There is a flip side to this idea that capitalism has become too pure and focused on profits. The flip side is capitalism lost its purity. In other words, the core problem with capitalism that has led to alienation, and disenfranchisement, and inequality is the fact that it's become crony capitalism. That companies are run for the benefit of their managers. And when it's lost its purity, it lost its ability to create wealth for everyone in the system.

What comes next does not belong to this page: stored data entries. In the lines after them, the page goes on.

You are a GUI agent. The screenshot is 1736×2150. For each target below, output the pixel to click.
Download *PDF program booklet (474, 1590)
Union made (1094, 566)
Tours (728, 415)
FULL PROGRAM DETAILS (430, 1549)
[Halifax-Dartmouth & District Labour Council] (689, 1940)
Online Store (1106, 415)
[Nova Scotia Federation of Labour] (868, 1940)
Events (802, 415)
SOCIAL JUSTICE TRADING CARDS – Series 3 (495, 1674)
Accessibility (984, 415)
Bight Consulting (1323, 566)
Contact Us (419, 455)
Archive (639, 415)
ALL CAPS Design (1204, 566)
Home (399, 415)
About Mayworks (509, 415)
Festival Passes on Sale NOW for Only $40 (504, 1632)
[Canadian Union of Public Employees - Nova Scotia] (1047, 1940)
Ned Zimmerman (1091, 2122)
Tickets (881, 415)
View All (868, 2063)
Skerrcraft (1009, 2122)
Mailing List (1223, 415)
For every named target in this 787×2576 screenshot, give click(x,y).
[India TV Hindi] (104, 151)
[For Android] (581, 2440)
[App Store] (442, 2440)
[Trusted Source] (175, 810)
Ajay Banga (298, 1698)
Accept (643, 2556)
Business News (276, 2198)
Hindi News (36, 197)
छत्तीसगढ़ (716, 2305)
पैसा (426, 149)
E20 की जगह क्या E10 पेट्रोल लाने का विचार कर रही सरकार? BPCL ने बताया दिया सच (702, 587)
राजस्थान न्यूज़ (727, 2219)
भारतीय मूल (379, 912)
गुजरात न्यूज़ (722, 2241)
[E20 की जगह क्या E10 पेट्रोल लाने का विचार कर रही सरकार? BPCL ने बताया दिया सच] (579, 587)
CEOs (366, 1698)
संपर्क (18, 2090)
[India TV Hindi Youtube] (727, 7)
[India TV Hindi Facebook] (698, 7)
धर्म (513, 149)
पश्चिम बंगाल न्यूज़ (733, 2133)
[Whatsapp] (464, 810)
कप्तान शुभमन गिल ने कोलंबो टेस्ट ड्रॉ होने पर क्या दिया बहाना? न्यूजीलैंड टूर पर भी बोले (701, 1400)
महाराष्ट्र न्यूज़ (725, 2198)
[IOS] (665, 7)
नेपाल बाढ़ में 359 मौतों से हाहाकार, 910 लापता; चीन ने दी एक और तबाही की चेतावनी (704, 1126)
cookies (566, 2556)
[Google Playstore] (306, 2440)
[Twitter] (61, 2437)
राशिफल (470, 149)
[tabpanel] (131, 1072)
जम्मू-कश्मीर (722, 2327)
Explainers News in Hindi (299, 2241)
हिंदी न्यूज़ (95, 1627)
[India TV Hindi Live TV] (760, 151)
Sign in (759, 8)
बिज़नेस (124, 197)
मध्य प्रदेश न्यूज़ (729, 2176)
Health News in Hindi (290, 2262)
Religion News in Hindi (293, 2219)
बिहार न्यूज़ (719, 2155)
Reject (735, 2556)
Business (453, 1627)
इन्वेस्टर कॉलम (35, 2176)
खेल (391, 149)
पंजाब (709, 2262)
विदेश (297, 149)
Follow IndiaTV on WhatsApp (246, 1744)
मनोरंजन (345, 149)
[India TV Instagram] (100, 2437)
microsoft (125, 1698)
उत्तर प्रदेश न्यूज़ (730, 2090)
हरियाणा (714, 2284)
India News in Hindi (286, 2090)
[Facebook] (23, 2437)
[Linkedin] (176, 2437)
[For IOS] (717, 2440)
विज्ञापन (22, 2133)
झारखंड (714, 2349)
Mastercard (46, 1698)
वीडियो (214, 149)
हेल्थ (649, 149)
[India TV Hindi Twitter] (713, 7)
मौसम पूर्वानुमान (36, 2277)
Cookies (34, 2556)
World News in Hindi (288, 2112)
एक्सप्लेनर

But realistically, if the world is to, for example, meet the target of the Paris Agreement, oil companies will have to change dramatically, and shareholders are going to have to play a role in encouraging them to do that.
It's very hard to discern the difference between what is just greenwashing and what is really significant. We had a very interesting study that was conducted by the Financial Conduct Authority in October, and they found that there was not a significant difference between products that were marketing themselves as green products and products that were not green products. But that's going to become more and more clear in future. The EU, for example, is introducing the world's first green standard, which is a standard definition for what is and isn't a green asset.
There is no question that this debate about profits versus purpose has been taking place at a time when profits have been booming. Maybe it's a little easier to make these broader promises about impact on society when the bottom line is looking healthy.
Will it survive the next economic downturn though? We haven't yet seen this new employee friendly, customer-friendly mantra tested in a period where companies have to make some harder decisions.
And that is probably what we're going to figure out over the next 20 years, whether people who are 20 and 30 right now, whether they still care about these issues in 15, 20 years' time or not. And if they do, then that suggests that there's going to be a big shift in the asset management industry.
There is no question that this cuddlier form of capitalism comes with at least a short-term cost in many cases, whether you have to change the plastic bottles your shampoo comes in or whether you're no longer encouraged to drill for oil in the way you used to be. But what we're increasingly hearing from the CEOs we speak to is that the cost of inaction is probably higher.
But the point is that not every captain of industry and not every investor thinks that capitalists need to think more about the social good. There are still people out there who think: you know what capitalists should be thinking about? Capital and how to increase it.